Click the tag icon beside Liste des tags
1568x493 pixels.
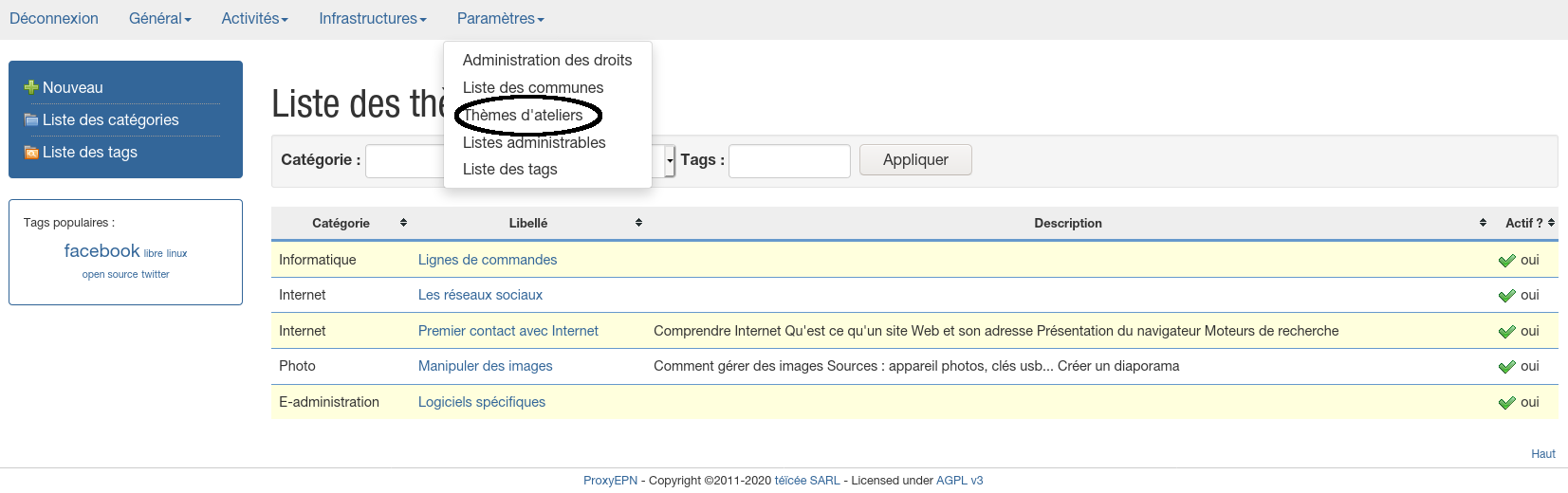[31, 153]
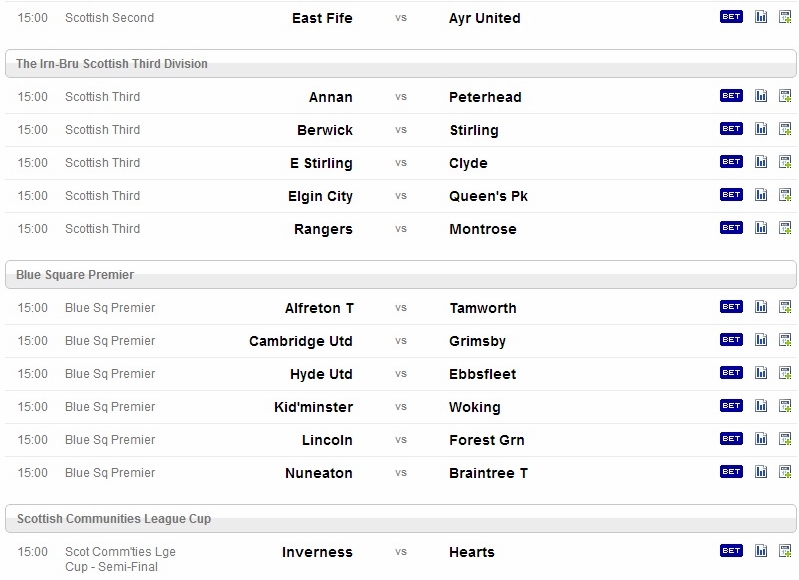View stats chart for East Fife vs Ayr United
Screen dimensions: 799x580
[761, 17]
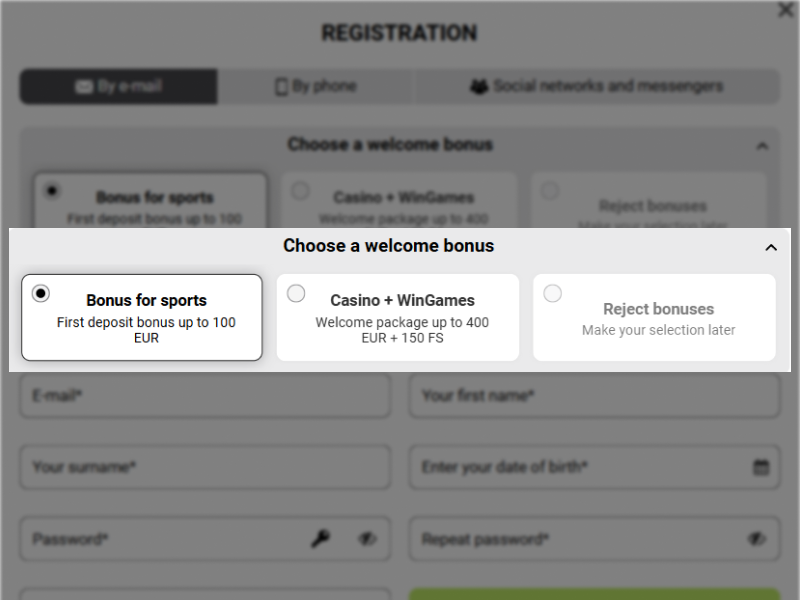The image size is (800, 600).
Task: Switch to the By e-mail tab
Action: coord(118,87)

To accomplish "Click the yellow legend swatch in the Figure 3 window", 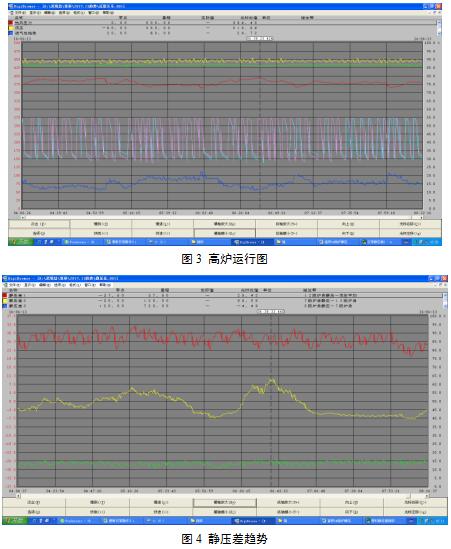I will [x=11, y=28].
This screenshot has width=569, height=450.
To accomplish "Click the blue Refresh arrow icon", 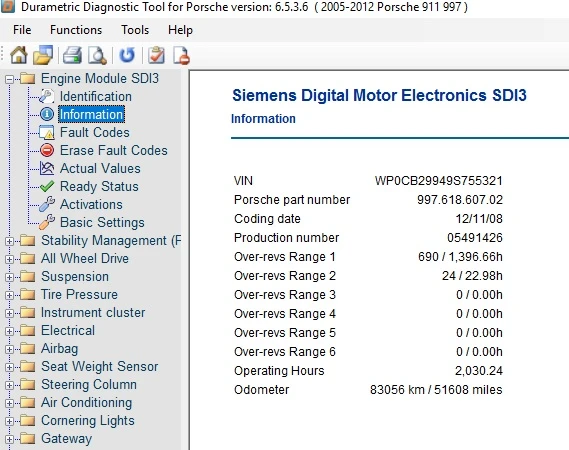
+ + +
Render the rows as a Markdown table with the columns Number and Text, starting at the line that contains "This screenshot has width=569, height=450." and ending at the last line of the rows. Skip blank lines and leave the pictures out.

→ Expected output:
| Number | Text |
|---|---|
| 1 | This screenshot has width=569, height=450. |
| 2 | To accomplish "Click the blue Refresh arrow icon",  |